As of Monday, Baldwin and other Democrats were set to spend $5.3 million on television ads this week, good enough to earn them 14,000 gross ratings points – an industry measure of how many viewers will see an ad. Republicans are set to spend $6.2 million but only get 13,000 gross rating points because more of their spending comes from outside groups, which pay higher advertising rates, and because their candidates and committees book later in the cycle, when advertising time is more expensive.
Baldwin’s TV ads have focused on highlighting past statements from Hovde that make him sound like a rude, distinctly un-Midwestern “jerk.” Those include comments suggesting that people in nursing homes shouldn’t vote, that overweight people should pay more for health insurance, that farmers don’t work especially hard compared to their predecessors and that “females” spend too much time focusing on Hollywood.
The ads end on a catchphrase: “What the hell’s wrong with this guy?”
Hovde dismisses the attack ads as mere distractions.
“I’ve been focusing my time talking about the issues that matter to people in Wisconsin: Inflation, the open border, our health care crisis that we’re facing in this country,” Hovde told HuffPost. “She keeps making up these silly attack ads calling me a jerk. So I think people see through her ads and want to hear real, meaningful subjects.”
His ads have portrayed Baldwin as a left-wing twin of Harris on major issues.
Baldwin, for her part, clearly sees rising consumer costs as a potential political vulnerability. In an interview, she pointed to her work capping the cost of inhalers and also attacked diaper manufacturers and other big corporations for causing “greedflation.”

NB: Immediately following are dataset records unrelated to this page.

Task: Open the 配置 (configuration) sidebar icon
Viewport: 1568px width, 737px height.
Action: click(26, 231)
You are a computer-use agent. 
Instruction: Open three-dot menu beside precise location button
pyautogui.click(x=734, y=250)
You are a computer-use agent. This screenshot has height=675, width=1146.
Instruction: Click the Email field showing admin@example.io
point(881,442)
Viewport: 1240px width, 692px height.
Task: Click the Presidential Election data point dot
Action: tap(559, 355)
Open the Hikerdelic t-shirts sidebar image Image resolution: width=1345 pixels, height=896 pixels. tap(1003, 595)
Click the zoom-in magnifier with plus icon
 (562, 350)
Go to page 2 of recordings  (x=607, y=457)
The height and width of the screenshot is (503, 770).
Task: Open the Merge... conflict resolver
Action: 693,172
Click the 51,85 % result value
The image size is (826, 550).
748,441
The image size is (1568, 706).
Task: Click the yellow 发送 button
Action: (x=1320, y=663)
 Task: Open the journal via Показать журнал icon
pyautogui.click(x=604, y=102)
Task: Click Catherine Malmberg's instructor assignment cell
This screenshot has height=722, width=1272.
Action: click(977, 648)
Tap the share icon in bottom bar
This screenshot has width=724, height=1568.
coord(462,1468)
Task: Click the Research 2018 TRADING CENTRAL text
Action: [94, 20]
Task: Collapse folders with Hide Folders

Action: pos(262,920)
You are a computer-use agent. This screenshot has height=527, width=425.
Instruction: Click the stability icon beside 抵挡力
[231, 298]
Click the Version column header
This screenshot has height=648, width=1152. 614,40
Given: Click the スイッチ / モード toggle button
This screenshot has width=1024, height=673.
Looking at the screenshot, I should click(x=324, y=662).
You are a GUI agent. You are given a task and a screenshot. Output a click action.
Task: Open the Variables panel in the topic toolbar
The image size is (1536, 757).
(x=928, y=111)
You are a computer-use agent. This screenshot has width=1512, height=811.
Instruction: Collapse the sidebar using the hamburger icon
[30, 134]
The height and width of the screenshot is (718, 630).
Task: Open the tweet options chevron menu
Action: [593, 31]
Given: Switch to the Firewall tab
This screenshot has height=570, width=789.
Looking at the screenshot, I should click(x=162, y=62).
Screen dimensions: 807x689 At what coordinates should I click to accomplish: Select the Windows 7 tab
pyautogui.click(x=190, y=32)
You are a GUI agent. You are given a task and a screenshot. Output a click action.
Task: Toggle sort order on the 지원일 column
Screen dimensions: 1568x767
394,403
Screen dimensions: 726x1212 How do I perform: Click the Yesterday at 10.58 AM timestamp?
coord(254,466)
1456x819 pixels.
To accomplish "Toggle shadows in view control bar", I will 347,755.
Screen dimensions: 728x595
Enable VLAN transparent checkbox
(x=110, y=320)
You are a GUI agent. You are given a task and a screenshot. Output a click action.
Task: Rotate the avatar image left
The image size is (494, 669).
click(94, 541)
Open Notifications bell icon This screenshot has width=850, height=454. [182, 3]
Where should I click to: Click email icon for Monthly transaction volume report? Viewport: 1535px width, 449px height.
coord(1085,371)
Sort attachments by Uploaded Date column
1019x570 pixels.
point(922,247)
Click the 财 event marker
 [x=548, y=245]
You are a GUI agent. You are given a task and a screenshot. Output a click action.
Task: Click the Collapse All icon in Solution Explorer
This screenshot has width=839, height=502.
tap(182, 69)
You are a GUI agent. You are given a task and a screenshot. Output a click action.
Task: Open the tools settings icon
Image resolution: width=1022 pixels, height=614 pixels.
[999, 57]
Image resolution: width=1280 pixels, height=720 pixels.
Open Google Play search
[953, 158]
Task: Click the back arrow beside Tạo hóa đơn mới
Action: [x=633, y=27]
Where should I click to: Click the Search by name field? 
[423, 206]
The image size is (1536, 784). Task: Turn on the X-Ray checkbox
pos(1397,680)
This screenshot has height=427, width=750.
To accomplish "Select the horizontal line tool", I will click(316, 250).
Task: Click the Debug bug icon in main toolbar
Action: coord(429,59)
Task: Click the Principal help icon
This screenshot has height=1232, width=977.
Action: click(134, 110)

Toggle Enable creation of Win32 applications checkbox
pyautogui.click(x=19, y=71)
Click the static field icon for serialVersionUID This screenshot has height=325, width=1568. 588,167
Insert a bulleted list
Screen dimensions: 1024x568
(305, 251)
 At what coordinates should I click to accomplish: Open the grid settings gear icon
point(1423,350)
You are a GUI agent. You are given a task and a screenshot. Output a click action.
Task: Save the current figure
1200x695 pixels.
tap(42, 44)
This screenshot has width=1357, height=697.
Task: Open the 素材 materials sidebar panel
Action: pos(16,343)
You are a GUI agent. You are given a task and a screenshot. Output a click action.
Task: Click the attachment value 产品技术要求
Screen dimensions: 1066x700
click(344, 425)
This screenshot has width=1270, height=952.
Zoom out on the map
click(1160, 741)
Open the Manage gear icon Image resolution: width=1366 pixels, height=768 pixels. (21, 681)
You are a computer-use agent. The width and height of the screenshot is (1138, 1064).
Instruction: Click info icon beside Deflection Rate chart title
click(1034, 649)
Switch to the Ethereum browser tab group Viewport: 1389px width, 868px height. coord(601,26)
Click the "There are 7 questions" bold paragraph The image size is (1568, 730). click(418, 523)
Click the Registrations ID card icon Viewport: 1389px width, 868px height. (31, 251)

And in a state which backed Trump and sent the famously prickly Ron Johnson to the Senate three times, it’s not clear being a “jerk” is an insurmountable political liability.
“People say Hovde is a lot like Trump,” one Democratic strategist who has worked extensively in the state acknowledged. “And they mean that as a bad thing, but there’s ways that’s a good thing for him, politically.”
And then there are the ways the two candidates are interacting with their ticket-toppers. Baldwin was seemingly everywhere in the week leading up to her appearance in Jefferson County — an event in the Madison suburbs with the president of Planned Parenthood, a rally with college students at the University of Wisconsin campus in Whitewater, a small business event in Waukesha — but she was not with Harris.
Two days earlier, Harris had appeared with former Rep. Liz Cheney (R-Wyo.) elsewhere in rural Wisconsin, specifically Ripon — the historic birthplace of the GOP. Baldwin wasn’t there, though she told HuffPost it wasn’t meant as a snub.
“When we get a notice three days beforehand that [Harris or the Democratic vice presidential nominee, Minnesota Gov. Tim Walz] are going to be somewhere, you make a decision of whether you cancel everything from that day to get up there or not,” Baldwin said on Saturday, after appearing on a roundtable with Black elected officials. “We’re going to make that call every time as these opportunities present themselves.”
Hovde, for his part, has sought to appear alongside Trump as often as possible, and to directly tie his fortunes to his party’s leader. The day after the interview in Racine, he jumped up on stage when Trump called on him during a rally in Juneau.
“I always love to be here with President Trump!” Hovde declared, adding: “Let’s get President Trump and me to Washington!”